**DATA SHOWN**

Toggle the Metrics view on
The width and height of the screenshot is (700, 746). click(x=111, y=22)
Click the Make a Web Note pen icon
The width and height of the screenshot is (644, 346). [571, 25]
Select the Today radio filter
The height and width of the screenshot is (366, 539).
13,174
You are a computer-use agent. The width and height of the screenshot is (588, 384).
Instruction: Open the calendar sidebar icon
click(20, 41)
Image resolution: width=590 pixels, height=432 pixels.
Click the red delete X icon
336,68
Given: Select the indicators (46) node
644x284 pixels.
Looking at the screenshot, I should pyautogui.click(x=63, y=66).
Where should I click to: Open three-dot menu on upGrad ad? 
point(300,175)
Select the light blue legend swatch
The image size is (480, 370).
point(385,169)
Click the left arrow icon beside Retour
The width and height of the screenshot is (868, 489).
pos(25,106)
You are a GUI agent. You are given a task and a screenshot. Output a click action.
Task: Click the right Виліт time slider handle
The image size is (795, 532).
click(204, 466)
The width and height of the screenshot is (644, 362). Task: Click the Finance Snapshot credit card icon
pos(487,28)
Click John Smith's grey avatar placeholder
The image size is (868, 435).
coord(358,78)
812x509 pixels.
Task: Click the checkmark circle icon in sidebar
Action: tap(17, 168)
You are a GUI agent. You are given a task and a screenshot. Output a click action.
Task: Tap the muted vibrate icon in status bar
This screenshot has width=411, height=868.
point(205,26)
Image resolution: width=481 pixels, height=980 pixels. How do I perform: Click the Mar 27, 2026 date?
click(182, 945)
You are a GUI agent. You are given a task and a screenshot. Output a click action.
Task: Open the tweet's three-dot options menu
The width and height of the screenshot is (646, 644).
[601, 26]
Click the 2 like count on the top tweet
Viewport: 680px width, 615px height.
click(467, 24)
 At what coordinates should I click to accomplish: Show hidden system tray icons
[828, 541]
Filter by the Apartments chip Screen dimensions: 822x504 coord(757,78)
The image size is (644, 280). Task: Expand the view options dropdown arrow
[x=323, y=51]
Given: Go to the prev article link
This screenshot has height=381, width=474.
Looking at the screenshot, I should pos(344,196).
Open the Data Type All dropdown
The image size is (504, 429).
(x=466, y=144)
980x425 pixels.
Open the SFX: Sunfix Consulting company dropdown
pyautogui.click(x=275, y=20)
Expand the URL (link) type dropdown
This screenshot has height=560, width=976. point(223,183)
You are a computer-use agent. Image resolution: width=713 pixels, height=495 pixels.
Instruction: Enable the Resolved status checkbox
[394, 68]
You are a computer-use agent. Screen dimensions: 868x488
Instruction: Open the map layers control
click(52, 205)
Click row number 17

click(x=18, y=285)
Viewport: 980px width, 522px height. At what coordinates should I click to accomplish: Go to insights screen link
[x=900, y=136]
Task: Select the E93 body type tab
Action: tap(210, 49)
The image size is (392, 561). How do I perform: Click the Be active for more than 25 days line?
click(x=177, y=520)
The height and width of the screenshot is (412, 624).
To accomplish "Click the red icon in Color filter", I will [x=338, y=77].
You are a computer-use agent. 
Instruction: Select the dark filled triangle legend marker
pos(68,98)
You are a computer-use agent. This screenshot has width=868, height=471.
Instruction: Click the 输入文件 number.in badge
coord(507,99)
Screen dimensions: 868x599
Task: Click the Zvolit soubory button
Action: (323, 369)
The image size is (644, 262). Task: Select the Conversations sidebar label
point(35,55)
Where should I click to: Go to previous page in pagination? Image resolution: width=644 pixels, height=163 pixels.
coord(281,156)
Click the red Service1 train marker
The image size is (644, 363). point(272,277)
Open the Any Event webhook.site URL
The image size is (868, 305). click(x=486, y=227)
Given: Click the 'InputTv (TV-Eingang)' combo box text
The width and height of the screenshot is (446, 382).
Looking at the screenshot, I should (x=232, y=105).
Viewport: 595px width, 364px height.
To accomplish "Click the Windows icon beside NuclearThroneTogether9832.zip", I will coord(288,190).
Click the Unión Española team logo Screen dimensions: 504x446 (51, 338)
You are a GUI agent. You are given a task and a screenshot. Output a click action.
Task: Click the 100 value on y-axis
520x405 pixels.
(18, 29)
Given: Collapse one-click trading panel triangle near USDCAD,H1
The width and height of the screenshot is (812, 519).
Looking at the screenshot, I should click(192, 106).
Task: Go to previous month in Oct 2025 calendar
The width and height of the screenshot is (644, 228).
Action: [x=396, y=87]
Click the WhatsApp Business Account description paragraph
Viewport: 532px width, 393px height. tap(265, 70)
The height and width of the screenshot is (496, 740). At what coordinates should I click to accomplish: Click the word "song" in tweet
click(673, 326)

**HOW TO COMPLETE THIS TASK**
Line count for the word "will": please state how many lines of the records above contain it, and nothing else.

**YOUR SOLUTION**
2